Evidence Indicates Uganda Cult Held an Eerie Prelude to Fire

New York Times, March 26, 2000
By Henri E. Cauvin

RUTOMA, Uganda, March 25 -- At least some of the 153 people who were killed at a secluded cult compound in southwestern Uganda died several weeks before hundreds of followers of the doomsday cult died in a raging inferno in their church eight days ago, the police said today.

The compound, set at the end of a narrow dirt path, was set on fire just hours before the church inferno on March 17 in which at least 330 people died. The fire at the compound gutted the five small dwellings on the site and scorched much of the surrounding earth in an eerie prelude to the catastrophe that then unfolded in the village of Kanungu, where the cult, known as the Movement for the Restoration of the Ten Commandments of God, made its home.

The fire here, and the discovery of the bodies of people who were apparently killed weeks or even months ago, have bolstered the growing sense among investigators that what happened in the Kanungu church was, on some level, a carefully orchestrated act by the cult's leader, Joseph Kibwetere, and some of his lieutenants.

"Unless we prove that they are dead, we want them to answer charges of murder," Assuman Mugenyi, the chief spokesman for the National Police Service, said today in a telephone interview from Kampala, the capital. Increasingly overwhelmed by their grisly discoveries, police officials said today that international help for the underequipped Ugandan police force would be welcome.
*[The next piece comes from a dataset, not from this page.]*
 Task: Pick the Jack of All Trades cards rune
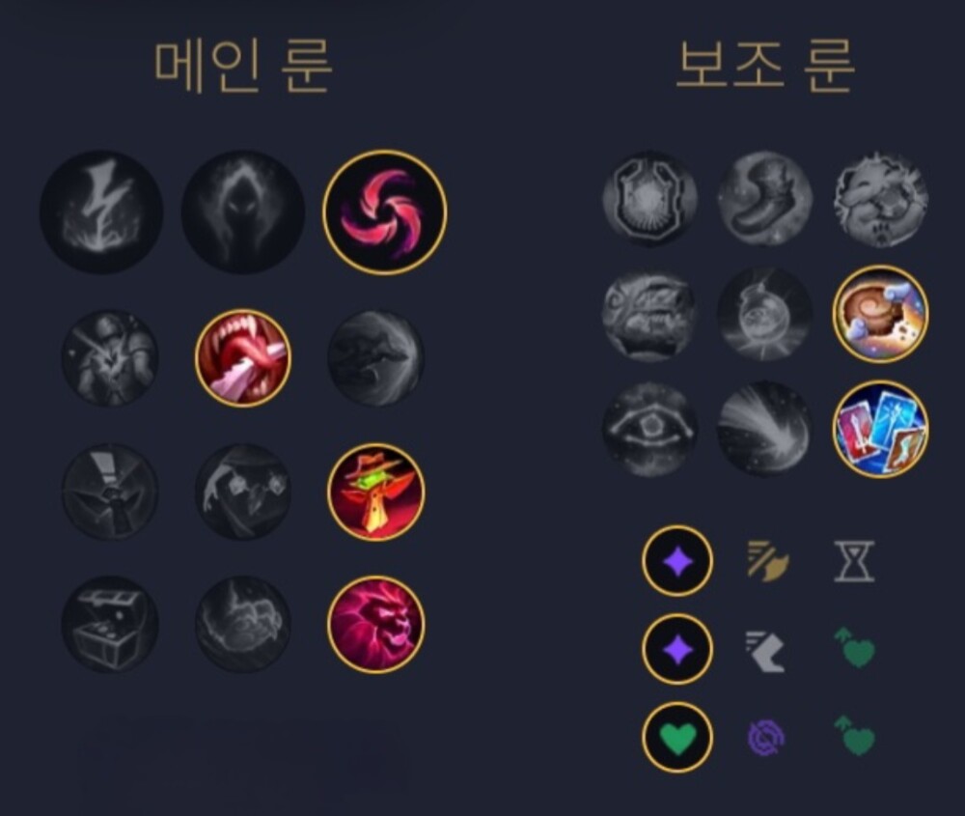pos(880,430)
Hoping to find clues about what happened at Kanungu, investigators have been combing other sites where the cult operated.
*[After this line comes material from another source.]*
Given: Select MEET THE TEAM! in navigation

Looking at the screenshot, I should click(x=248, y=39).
When diggers began excavating the ditches on Friday, the toll was staggering: 153 bodies, Mr. Mugenyi said. Of the dead, 59 were children and everyone, it appeared, had been killed, he said. Some of them had been strangled and others had been slashed, he said.

Unlike the massacre at Kanungu, in which everyone died at once, the killings here appear to have occurred at the very least over a period of weeks, Mr. Mugenyi said.

The site here, set at the end of a narrow dirt path, was used by the cult for inducting new members and introducing them to its ways, a senior police investigator said today.

"It was a place for indoctrination," Terense Kinyera, the regional head of criminal investigations for the Ugandan police, said after meeting with other investigators here.

The bodies found here were examined by medical investigators and then buried en masse in a grave dug on the edge of one the buildings.

With manpower limited and rough terrain making travel to the scenes difficult, investigators have been slowed in their search for evidence.

More than a week after the Kanungu fire, investigators were only beginning today to search another of the cult's sites, in the neighboring village of Bushenyi. And investigators will never have the type of forensic evidence that could have been gleaned from examination in a laboratory. But removing the bodies would have been an enormous logistical challenge, even for a police force with far more manpower and resources.

"This is a big problem for us because our police force is not fully equipped," Mr. Mugenyi said. "If we could get some international assistance, we would welcome it. We need some experts, especially on homicide, to help reinforce our team."

Between 20 and 30 investigators are assigned to the case, he said, and "even those resources are not enough for them to do thorough work."